Team Hawaii was a brief entry in the North American Soccer League (1968-1984).  The nomadic franchise lasted just one season at Honolulu’s Aloha Stadium in the summer of 1977 before moving on the greener pastures.

The club began life in 1975 as an expansion franchise in Texas, the San Antonio Thunder (1975-1976).  After two seasons of poor support in West Texas, 32-year old owner Ward Lay Jr. moved his franchise to Hawaii in October 1976.  Lay was the son of Herman Warden Lay, Sr., founder of the Frito-Lay potato chip empire.

Lay, based out of Dallas, was an absentee owner and his club led a star-crossed existence in Hawaii.  It rained during five of the first seven home matches.  Team Hawaii fared poorly under Head Coach Hubert Vogelsinger, finishing out of postseason consideration with an 11-15 record.   Fans stayed away in droves.  Average attendance was just 4,543 per match, which was second worst in the 18-team NASL in 1977.  The ticket sales high point was an April 1977 match against Pele and the New York Cosmos, the NASL’s biggest gate attraction.  Still, the crowd of 12,877 swam in the 50,000-seat expanse of Aloha Stadium.

Move To Tulsa

Shortly after the 1977 concluded, Ward Lay came close to moving Team Hawaii to Milwaukee, Wisconsin.  That fell through and Lay moved the club to Tulsa, Oklahoma instead in November 1977.  As the Tulsa Roughnecks, the club played seven seasons in the NASL before folding along with the rest of the league in early 1985.

 

Trivia

Team Hawaii won their debut game 1-0 against the Seattle Sounders on April 8, 1977 before an announced crowd of 5,312 at Aloha Stadium.
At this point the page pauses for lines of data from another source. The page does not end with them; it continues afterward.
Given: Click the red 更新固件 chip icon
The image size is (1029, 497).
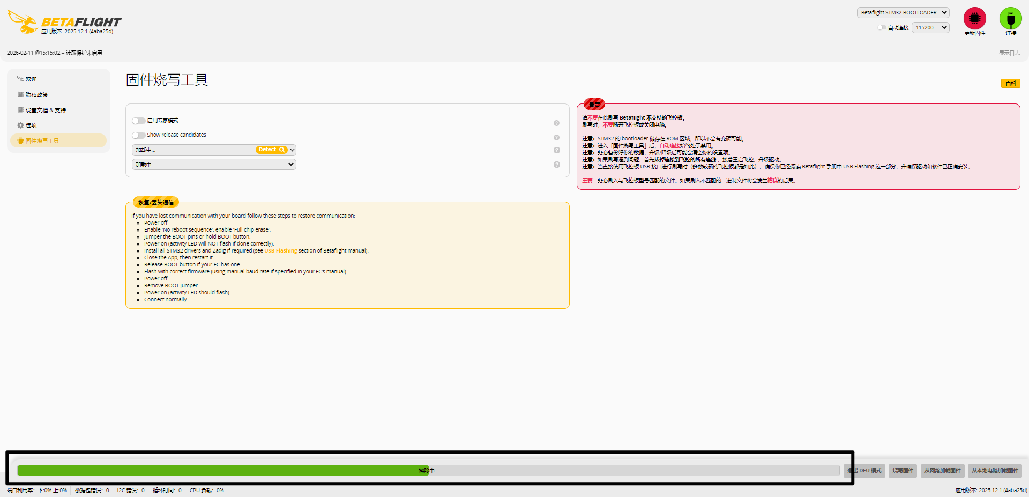Looking at the screenshot, I should click(974, 19).
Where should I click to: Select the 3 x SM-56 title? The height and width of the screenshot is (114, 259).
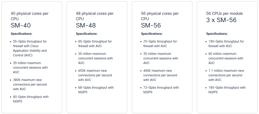[x=221, y=20]
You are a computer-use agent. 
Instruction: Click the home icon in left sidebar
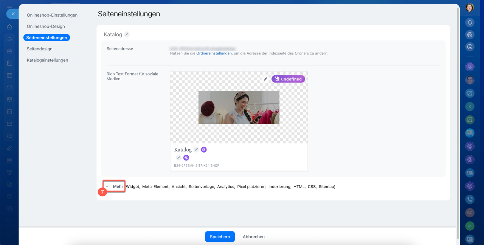(9, 27)
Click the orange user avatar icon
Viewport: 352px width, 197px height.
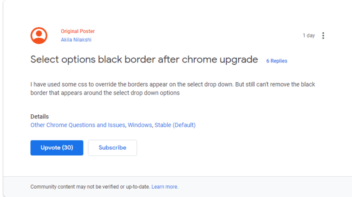[39, 35]
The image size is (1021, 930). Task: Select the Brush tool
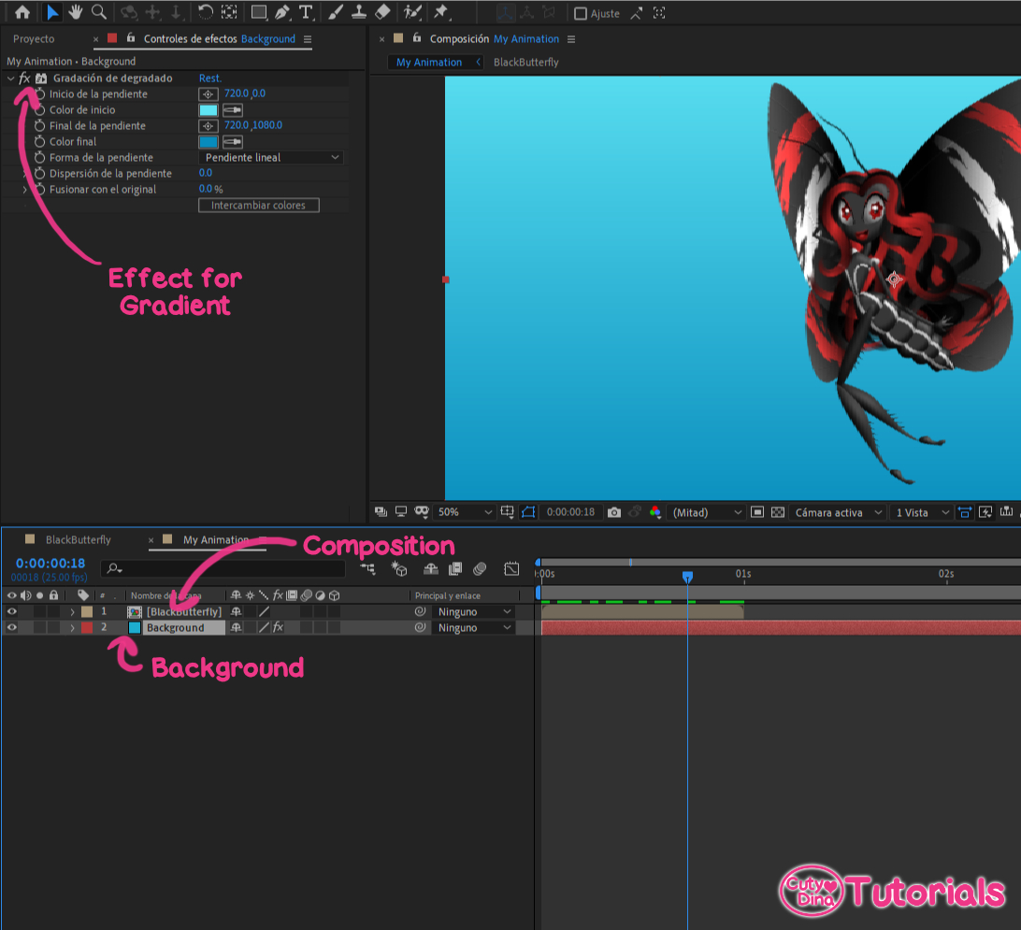pos(336,12)
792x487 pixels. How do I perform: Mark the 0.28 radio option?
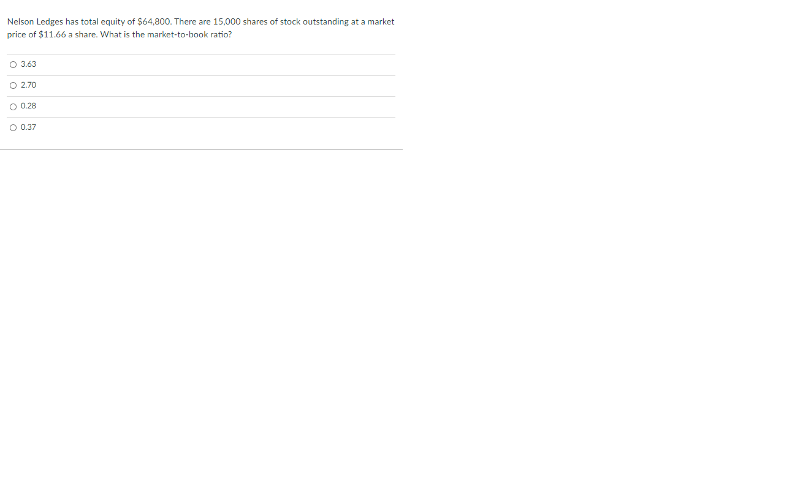13,107
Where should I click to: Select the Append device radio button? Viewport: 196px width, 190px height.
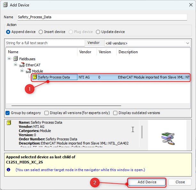[x=8, y=32]

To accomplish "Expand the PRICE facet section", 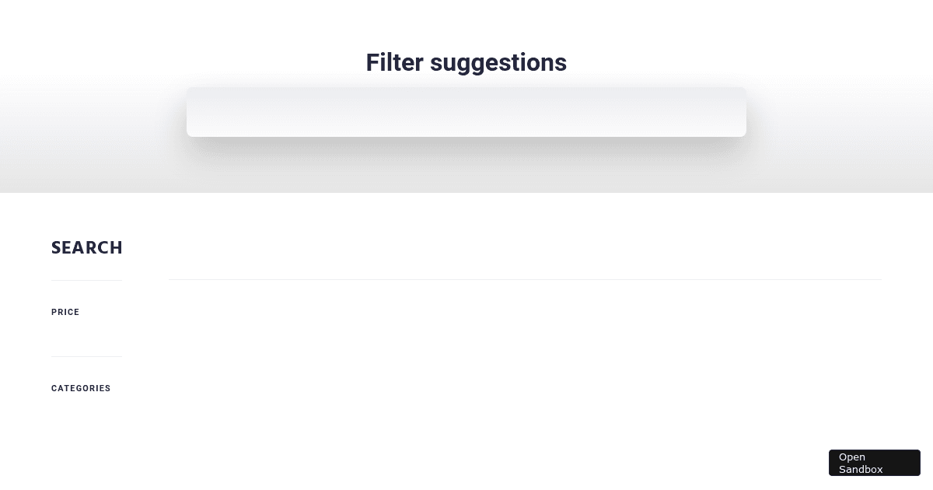I will (65, 312).
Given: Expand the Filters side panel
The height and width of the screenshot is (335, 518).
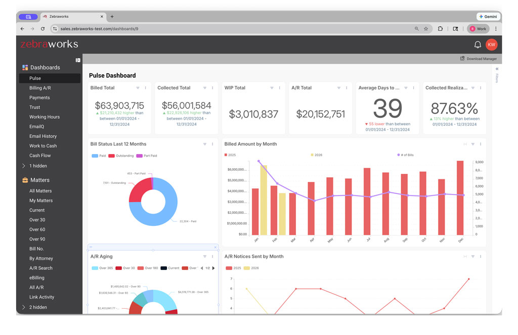Looking at the screenshot, I should (x=497, y=69).
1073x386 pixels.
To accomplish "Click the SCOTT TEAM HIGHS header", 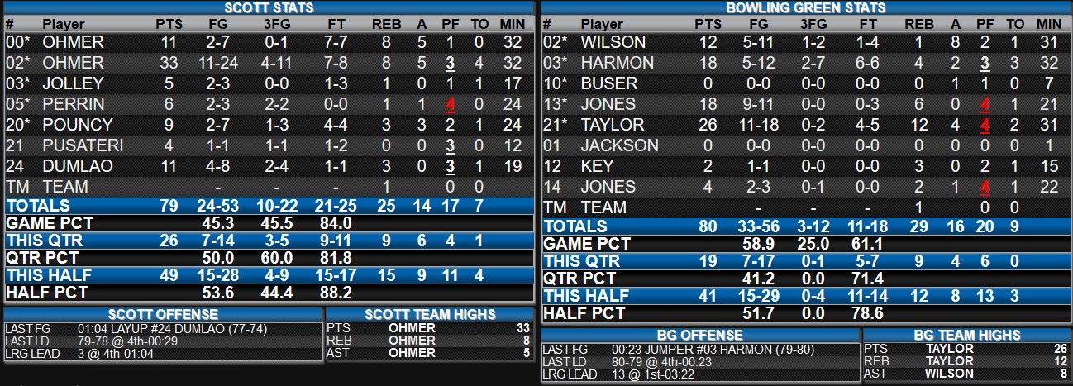I will [x=430, y=315].
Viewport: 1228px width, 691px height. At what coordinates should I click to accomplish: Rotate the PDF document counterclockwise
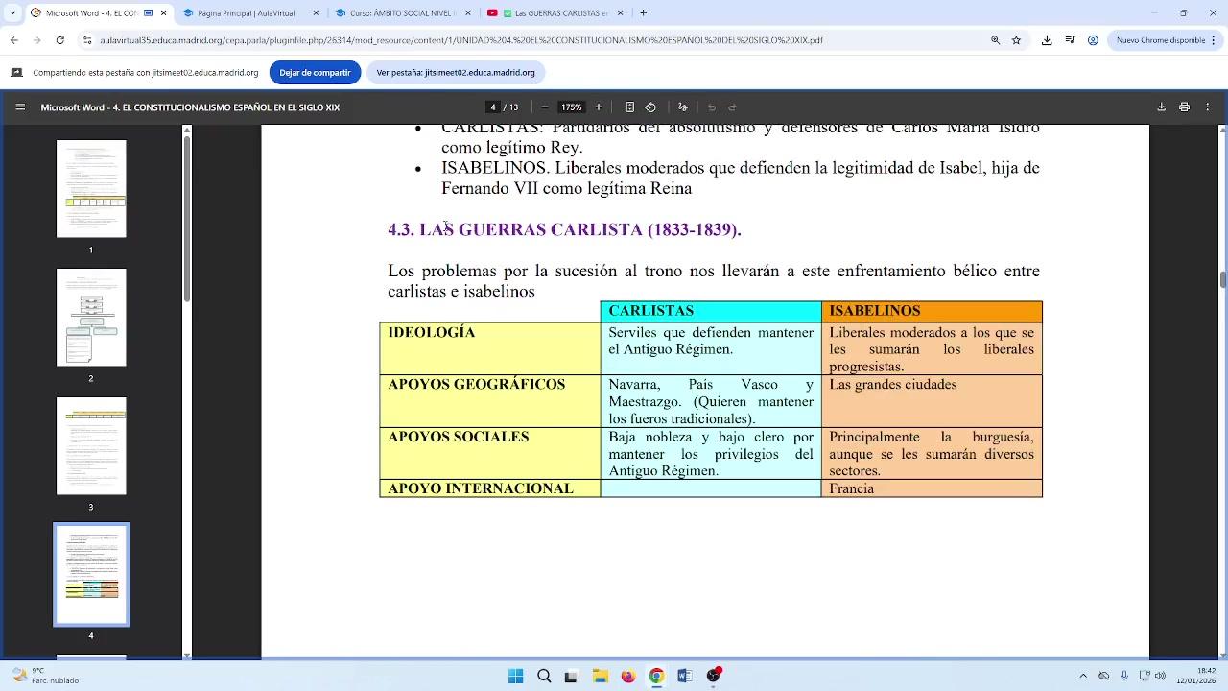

The teams played to a scoreless draw through regulation and 15 minutes of sudden death overtime. The match was then decided in the NASL’s unique “shootout” format, with five players from each team taking turns attempting to score one-on-one against the opposing goalkeeper in a 35-yard breakaway. Brian Tinnion and Jose Diamantino scored for Team Hawaii while the Sounders missed all of their attempts.

 

Team Hawaii Shop

Editor's Pick

Rock n' Roll Soccer

The Short Life and Fast Times of the North American Soccer League

by Ian Plenderleith

The North American Soccer League – at its peak in the late 1970s – presented soccer as performance, played by men with a bent for flair, hair and glamour. More than just Pelé and the New York Cosmos, it lured the biggest names of the world game like Johan Cruyff, Franz Beckenbauer, Eusebio, Gerd Müller and George Best to play the sport as it was meant to be played-without inhibition, to please the fans.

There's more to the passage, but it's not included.